Bia não devia sofrer qualquer ameaça ou indenização, muito menos dos próprios “guardiões” da Constituição.

(A Polícia Federal já afirmou que não evidências de crime na investigação dos chamados "atos antidemocráticos").

“Sabem aquele negacionismo mais descerebrado e genocida, que recomenda cloroquina, ensina a não usar máscara e a furar quarentena? Ela, Bia.”

-> Sabem aquela defesa da liberdade de escolha dos cidadãos? Aquele luta pelos pequenos e médios empresários que sustentam boa parte do sistema econômico brasileiro? Ela. Bia.

“Escola sem Partido? Ela.”

-> Escola livre de doutrinação esquerdista parcial e mentirosa? Ela!

“Diminuir os fundos para ensino público? Ela.”

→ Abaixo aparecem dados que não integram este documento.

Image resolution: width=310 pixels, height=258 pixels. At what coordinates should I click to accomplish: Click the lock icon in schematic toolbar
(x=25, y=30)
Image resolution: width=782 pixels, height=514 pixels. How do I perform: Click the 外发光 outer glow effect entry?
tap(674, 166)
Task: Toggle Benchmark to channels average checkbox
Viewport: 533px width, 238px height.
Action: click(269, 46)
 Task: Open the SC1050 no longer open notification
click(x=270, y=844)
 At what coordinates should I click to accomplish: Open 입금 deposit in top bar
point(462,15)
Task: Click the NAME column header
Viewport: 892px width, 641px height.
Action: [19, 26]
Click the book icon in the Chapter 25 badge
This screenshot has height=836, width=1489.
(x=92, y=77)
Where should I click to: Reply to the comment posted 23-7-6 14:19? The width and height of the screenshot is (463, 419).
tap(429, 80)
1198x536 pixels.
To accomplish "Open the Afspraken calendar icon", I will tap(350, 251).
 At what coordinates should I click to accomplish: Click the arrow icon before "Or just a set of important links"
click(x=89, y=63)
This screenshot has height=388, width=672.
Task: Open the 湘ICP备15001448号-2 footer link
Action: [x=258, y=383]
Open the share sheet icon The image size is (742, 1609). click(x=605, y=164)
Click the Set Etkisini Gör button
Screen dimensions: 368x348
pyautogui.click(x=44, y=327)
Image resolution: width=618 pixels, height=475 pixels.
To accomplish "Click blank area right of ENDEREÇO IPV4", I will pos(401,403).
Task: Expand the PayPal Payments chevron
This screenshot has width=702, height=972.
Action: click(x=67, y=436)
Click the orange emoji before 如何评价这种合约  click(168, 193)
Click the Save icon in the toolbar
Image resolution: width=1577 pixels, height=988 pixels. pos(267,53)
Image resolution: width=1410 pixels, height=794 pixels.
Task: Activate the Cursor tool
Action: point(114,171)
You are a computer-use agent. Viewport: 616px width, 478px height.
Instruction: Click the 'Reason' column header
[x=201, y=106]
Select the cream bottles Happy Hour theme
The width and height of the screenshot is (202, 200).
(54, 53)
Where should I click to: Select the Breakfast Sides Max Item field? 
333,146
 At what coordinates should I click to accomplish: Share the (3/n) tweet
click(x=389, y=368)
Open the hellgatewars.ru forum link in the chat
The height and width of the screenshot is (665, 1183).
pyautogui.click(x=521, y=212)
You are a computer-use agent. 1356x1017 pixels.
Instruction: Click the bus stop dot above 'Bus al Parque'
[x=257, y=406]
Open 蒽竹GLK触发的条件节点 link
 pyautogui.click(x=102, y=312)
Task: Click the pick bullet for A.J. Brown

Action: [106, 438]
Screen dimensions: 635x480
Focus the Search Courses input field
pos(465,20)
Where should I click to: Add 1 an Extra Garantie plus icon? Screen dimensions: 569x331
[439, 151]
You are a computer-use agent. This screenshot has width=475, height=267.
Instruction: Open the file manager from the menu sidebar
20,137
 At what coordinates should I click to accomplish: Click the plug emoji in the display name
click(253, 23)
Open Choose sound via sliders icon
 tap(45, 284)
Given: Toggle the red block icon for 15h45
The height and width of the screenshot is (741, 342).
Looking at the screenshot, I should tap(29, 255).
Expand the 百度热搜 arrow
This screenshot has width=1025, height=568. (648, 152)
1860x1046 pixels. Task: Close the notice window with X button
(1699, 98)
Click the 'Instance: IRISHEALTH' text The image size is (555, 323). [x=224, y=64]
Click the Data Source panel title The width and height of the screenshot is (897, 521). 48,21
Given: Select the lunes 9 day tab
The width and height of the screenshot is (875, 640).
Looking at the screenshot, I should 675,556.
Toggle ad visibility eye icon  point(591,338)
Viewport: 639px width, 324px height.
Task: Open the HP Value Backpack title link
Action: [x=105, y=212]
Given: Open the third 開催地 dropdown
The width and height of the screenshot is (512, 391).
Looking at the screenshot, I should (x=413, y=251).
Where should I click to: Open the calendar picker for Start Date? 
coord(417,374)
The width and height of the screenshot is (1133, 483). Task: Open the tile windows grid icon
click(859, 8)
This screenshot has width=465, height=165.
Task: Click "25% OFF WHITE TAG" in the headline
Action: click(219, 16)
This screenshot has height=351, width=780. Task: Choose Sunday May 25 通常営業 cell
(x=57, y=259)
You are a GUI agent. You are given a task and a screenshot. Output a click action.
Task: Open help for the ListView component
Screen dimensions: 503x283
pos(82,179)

-> Ir contra a orientação do governo ao qual ela é aliada, demonstrando quão independente e fiel aos seus princípios, votando contra uma PEC que sob escudo de financiar a educação, tinha como propósito centralizar a educação no governo federal, com planos nacionais PERMANENTES? Ela!!

É um reducionismo barato afirmar que a deputada é a favor da diminuição de fundos para o ensino público. Ela foi contra a PEC do FUNDEB, foi contra a FORMA como foi estruturada e NÃO contra o seu CONTEÚDO ou contra a educação.

“Treta com a China? Ela.”

-> Treta com o país que não respeita os direitos humanos, não respeita a democracia, não respeita as liberdades de expressão e religiosa, não respeita a VIDA? Ela!!!

“Volta do voto impresso? Ela, sempre ela. Procurem saber.”

-> Voto impresso que permite a auditoria das eleições e com isso a garantia do processo eleitoral democrático? Ela, sempre ela! Procurem mesmo saber!

Bia Kicis só pode ser vista como vilã se for contra a impunidade, contra a incoerência e contra a injustiça.

Água benta e crucifixo para os padres exorcistas. Bia Kicis para o Bolsonaro na Câmara.